The art of cheating in exams has come a long way since the days of scribbling a few notes on your wrist.
In fact, a new study suggests AI chatbots are making cheating more efficient than ever.
Even experienced examiners now struggle to spot the difference between AI and real human students, researchers have found.
The experts from the University of Reading secretly added responses entirely generated by ChatGPT to a real undergraduate psychology exam.
And, despite using AI in the simplest and most obvious manner, unsuspecting markers failed to spot the AI responses in 94 per cent of cases.
One of these essay samples was written by a real human, while the other has been generated by the MailOnline in ChatGPT using the researchers’ methodology. Can you tell which is which? (Answers in box below)
Researchers have found that even experienced examiners fail to tell the difference between real human responses and AI in actual exams (stock image)
Even more worryingly, the AI actually outperformed human students on average – achieving high 2:1 and 1st-level grades.
The rapid advancement of text-generating AIs such as ChatGPT has created a serious risk that AI-powered cheating could undermine the examination process.
To see just how bad this problem could be, associate Professor Peter Scarfe and Professor Etienne Roesch attempted to ‘infiltrate’ a real examination with AI.
The researchers created 33 fake student profiles which they registered to sit at-home online exams in various undergraduate psychology modules.

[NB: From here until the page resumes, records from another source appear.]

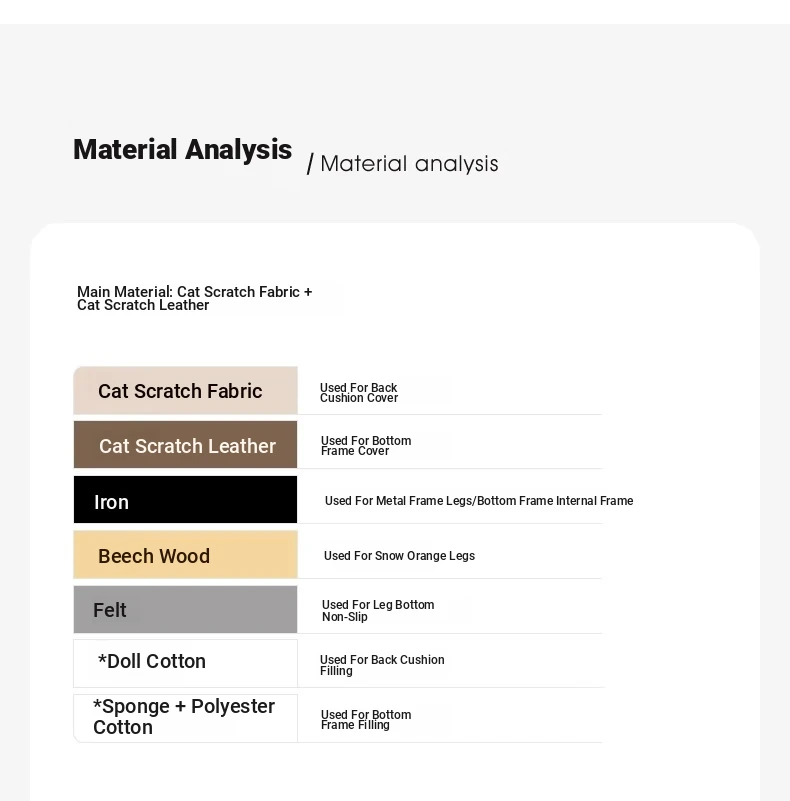Select the Beech Wood yellow swatch
Viewport: 790px width, 801px height.
185,555
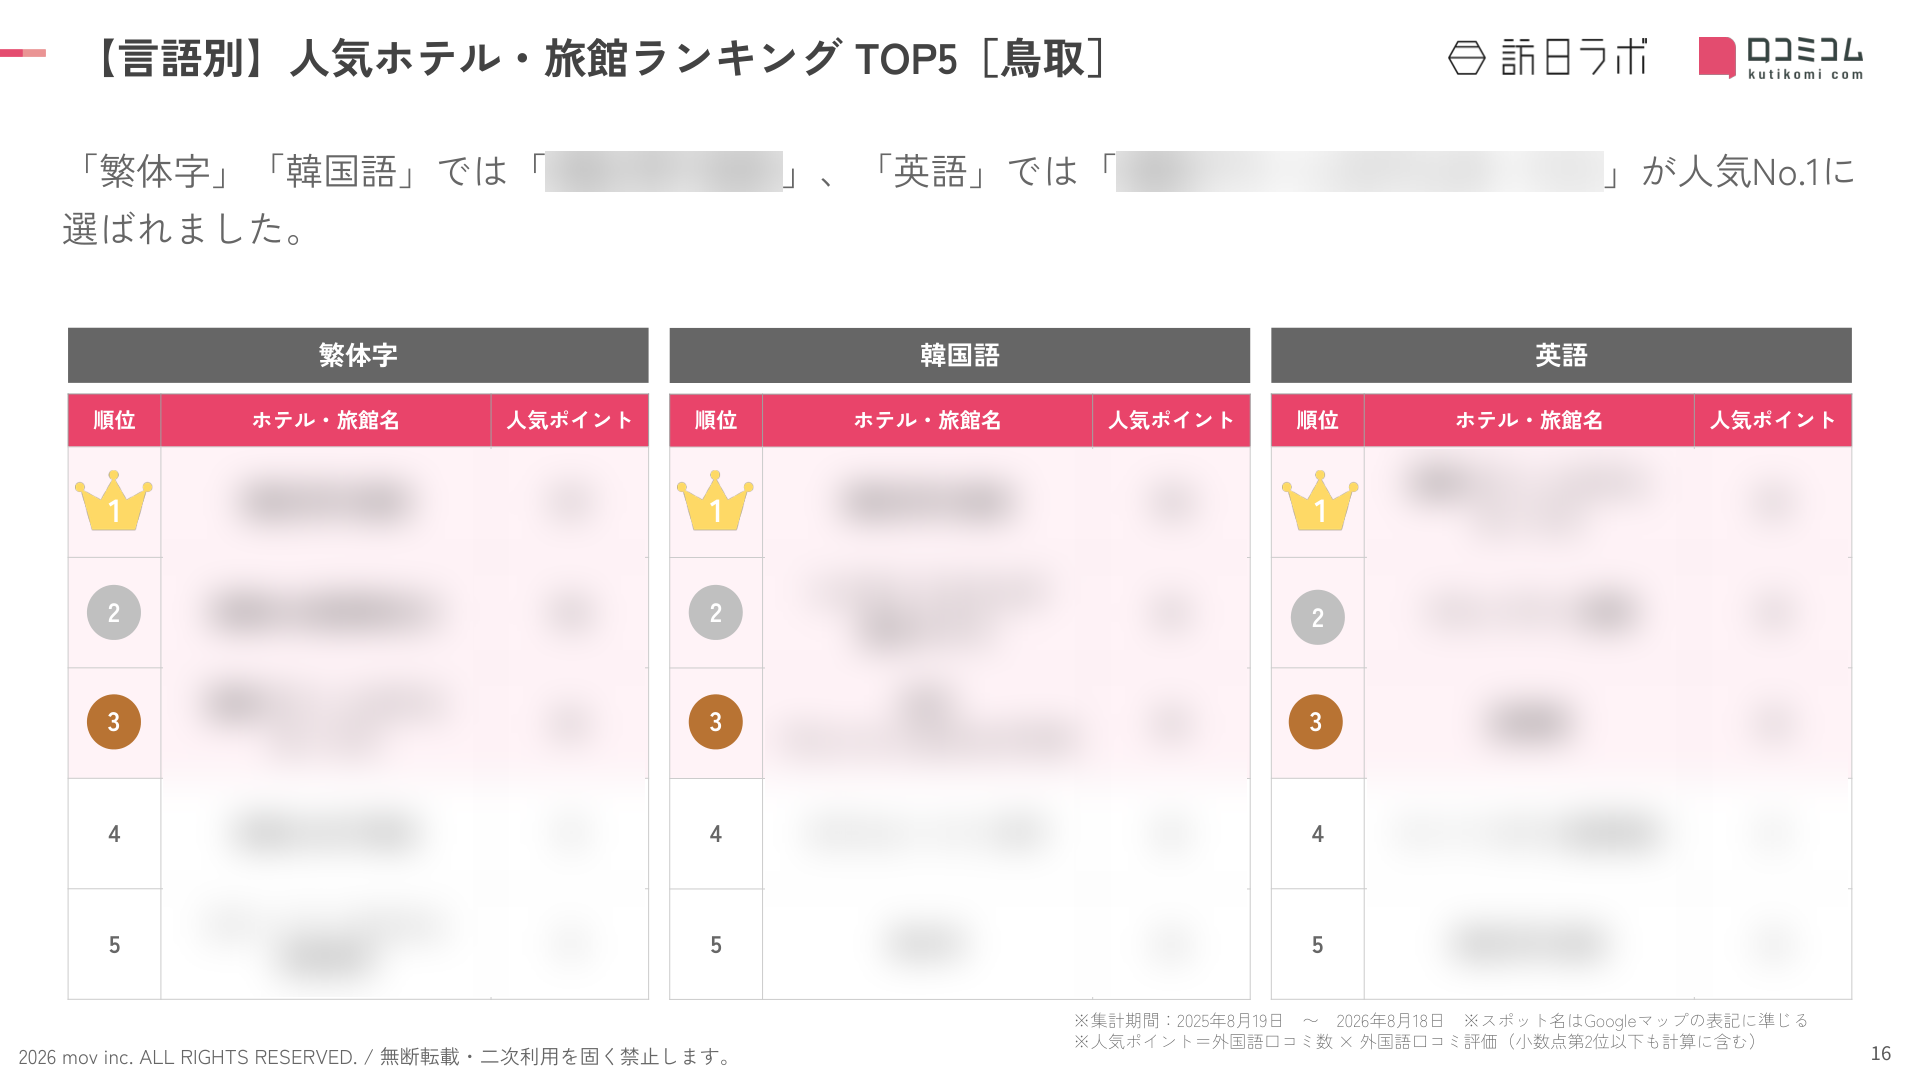This screenshot has width=1920, height=1080.
Task: Click the 訪日ラボ logo
Action: click(1547, 57)
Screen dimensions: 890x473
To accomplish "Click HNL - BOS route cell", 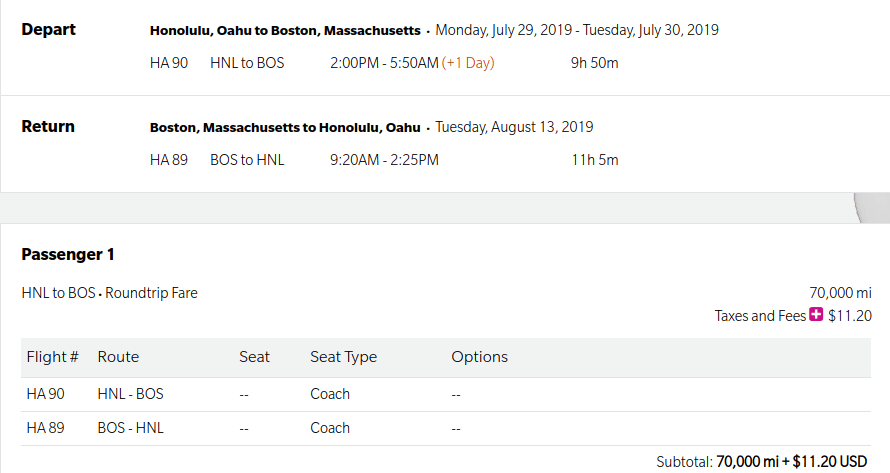I will point(131,394).
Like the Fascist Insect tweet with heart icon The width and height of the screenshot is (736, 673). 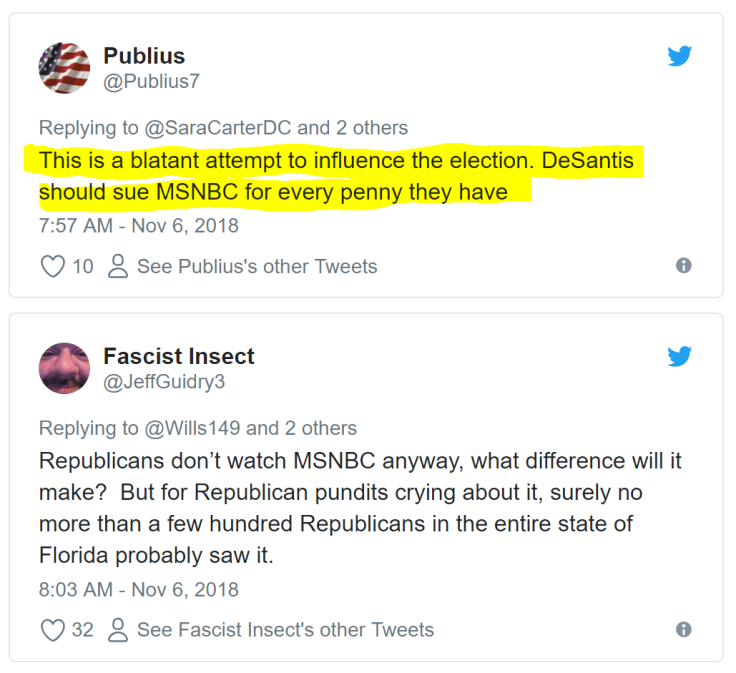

Using ChatGPT-4 the researchers created completely artificial responses to both short 200-word questions and entire 1,500-word essays.
These answers were then submitted alongside responses from real students on the School of Psychology and Clinical Language Sciences exam system.
To show how difficult it can be to tell the difference MailOnline has generated our own example essays.
Due to data privacy the researchers weren’t able to share any of exam answers with us but we have used their exact AI prompt to answer and example undergraduate psychology question using ChatGPT.
One of the pictured samples is generated by AI while the other is a human example taken from a University of South Australia essay writing guide.
So, can you tell which is which? The answers are in a factbox below.
Researchers secretly added AI-generated responses from 30 fake students to a real undergraduate psychology exam to see if any would be detected (stock image)
None of the markers were aware that any experiment was taking place and there was nothing to indicate that the AI papers were any different.
Out of the 63 AI-generated papers submitted, only 6 per cent were flagged by examiners as potentially suspicious – but the remaining 94 per cent were completely unnoticed.
The AI achieved higher average grades than real students, in some modules outperforming their human classmates by a full grade boundary.
In 83 per cent of cases, the AI got grades that were better than a randomly selected set of students.
This means that only 16 per cent of students would have got a better grade if they had actually studied and sat the paper themselves rather than used AI.
Out of the 63 AI-generated papers submitted, 95 per cent went completely unnoticed by the human examiners
Using ChatGPT-4 the researchers simply asked the AI to respond to the essay question and submitted the unedited text. This is the simplest and most obvious way that any student could use AI (stock image)
In fact, as the researchers point out, there is a very real chance some of the real human students did cheat and pass using AI in this very online exam.
Since the pandemic, many universities have been moving away from traditional examinations towards an online take-home exam model.
Lead researcher Professor Scarfe says: ‘Many institutions have moved away from traditional exams to make assessment more inclusive.’
The advantage is that these exams generally test more than the ability to cram information and are more accessible to those with mental or physical health issues.
However, this movement has coincided with another development in the world of ‘generative’ AI which lets users create reams of text with only a simple prompt.
As students work from home outside the eye of an invigilator, the option to use AI to cheat is much more available.
And while AI detectors do exist, these have proven to be extremely unreliable in real-life situations.
For example, a detector created by Turnitin, a program for managing student’s work, was found to be less than 20 per cent accurate when used on actual students.
Even with a very simple use of ChatGPT, the AI papers (blue) outperformed their human counterparts (orange) on almost every paper. In one module, P1-M2, the AI did better by an entire grade boundary
The researchers say this could spell the end of traditional exams as we know them as universities are forced to adapt.
Dr Scarfe says: ‘We won’t necessarily go back fully to hand-written exams, but global education sector will need to evolve in the face of AI.’
In their paper, the researchers suggest that exams may even need to start allowing the use of AI in exams, in order to avoid becoming outdated.
Since AI is almost impossible to detect and using AI looks more likely to become a necessary skill, the researchers argue that exams should not fight this new technology – much like how calculators have become more acceptable in exams.
The researchers write: ‘A “new normal” integrating AI appears inevitable. An “authentic form of assessment” will be one in which AI is used.’
Professor McCrum adds: ‘Solutions include moving away from outmoded ideas of assessment and towards those that are more aligned with the skills that students will need in the workplace, including making use of AI.’